Vi si impone l’esplicitazione allegorica di un’idealità, di una concezione del Sacro, di un Ordine, origine noetica che era il fulcro delle antiche civiltà tradizionali e che meravigliosamente riecheggia nelle opere magiche e filosofiche del Nolano. Le opere, la vita, la morte di Bruno, infatti, ci indicano idealmente tutto ciò che appartiene alla nostra Tradizione d’Occidente e tutto ciò che ne è assolutamente estraneo, quale specifico atteggiamento culturale che riconosce la propria specificità e per tale consapevolezza riesce a riconoscere, rispettare e tutelare quella altrui:

” Non so quando, ma so che in tanti siamo venuti in questo secolo per sviluppare arti e scienze, porre i semi della nuova cultura che fiorirà, inattesa, improvvisa, proprio quando il potere si illuderà di avere vinto” (Dialogo tra Giordano Bruno e Sagredo).

Giordano Bruno, infine, noi lo ricordiamo come autentico Figlio d’Ermete, quale portatore di una fiaccola mai spenta nell’alveo magico – teurgico della migliore Paganitas (così si espressero i magisti del Gruppo di Ur sul significato profondo dell’ermetismo), della sempre feconda Tradizione d’Occidente, che ancora oggi torna a far paura ai dogmatici di ogni latitudine:

“A Minerva quelli che a ogni cosa antepongono il consiglio, la prudenza, la Sapienza e l’intelletto” (8).

CONTENUTO DEL DATASET:
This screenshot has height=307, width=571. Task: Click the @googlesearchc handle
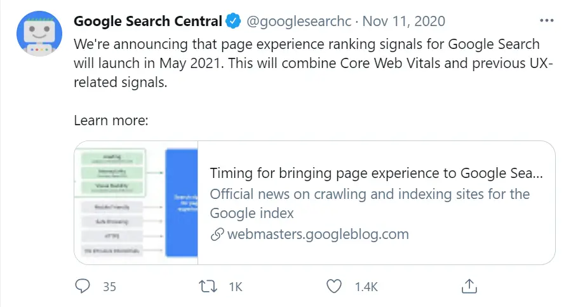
==
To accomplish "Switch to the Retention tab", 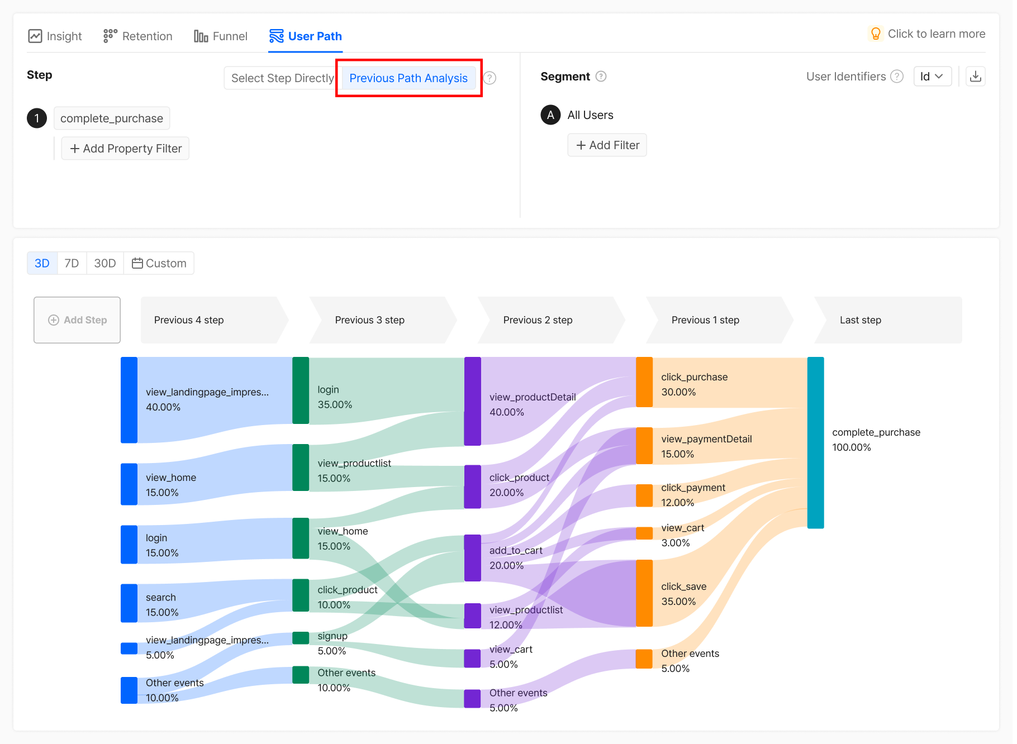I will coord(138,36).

CONSEGNA 1: Nel testo su Giordano Bruno, da quale dialogo proviene la citazione che comincia con «Non so quando, ma so che in tanti siamo venuti in questo secolo»?
CONSEGNA 2: Prosegui il testo su Giordano Bruno a partire dall'ultima frase riportata.
I record sono materiale a sé, distinto dal testo su Giordano Bruno.

RISPOSTA ATTESA 1: Dal Dialogo tra Giordano Bruno e Sagredo.

RISPOSTA ATTESA 2:
Note:

1 – Gabriele La Porta, Giordano Bruno, Edizioni Bompiani, p. 57.
2 – http://www.ereticamente.net/2016/02/il-nolano-e-la-natura-magica-del-divino-luca-valentini.html
3 – http://www.ereticamente.net/2018/12/fascismo-e-massoneria-storia-di-rapporti-complessi-1-parte.html Riportiamo l’espressione del Mola «L’elevazione del Nolano a emblema della Massoneria … non va giudicata sotto il profilo della rispondenza filologica tra il suo sistema filosofico e gli orientamenti prevalenti nella Famiglia … bensì va apprezzata per la sua efficacia rappresentativa. Per i massoni (che non ne conoscevano il pensiero) Bruno era la vittima del dogmatismo teocratico di Roma in combutta con i sordidi intrighi dell’assolutistica diplomazia veneziana. Al tempo stesso era l’uomo che fra il rogo e la rinunzia alle sue più profonde convinzioni scelse il martirio, onorando, quindi, non l’ateismo o il rifiuto del cristianesimo (come poi asserito da certo malinteso positivismo) ma la libertà di “ricerca” e, quindi, la libertà di religione».
4 – Frances A. Yates – Giordano Bruno e la tradizione ermetica, Edizioni Laterza, p.204ss.
5 – Leen Spruit, Il problema della conoscenza in Giordano Bruno, Edizioni Biblopolis, p. 149.
6 – Gabriele La Porta, op. cit., p. 170.
7 – Gabriele La Porta, op. cit., p. 124.
8 – Orazione di congedo di Giordano Bruno all’Accademia di Wittenber, 8 Marzo 1588.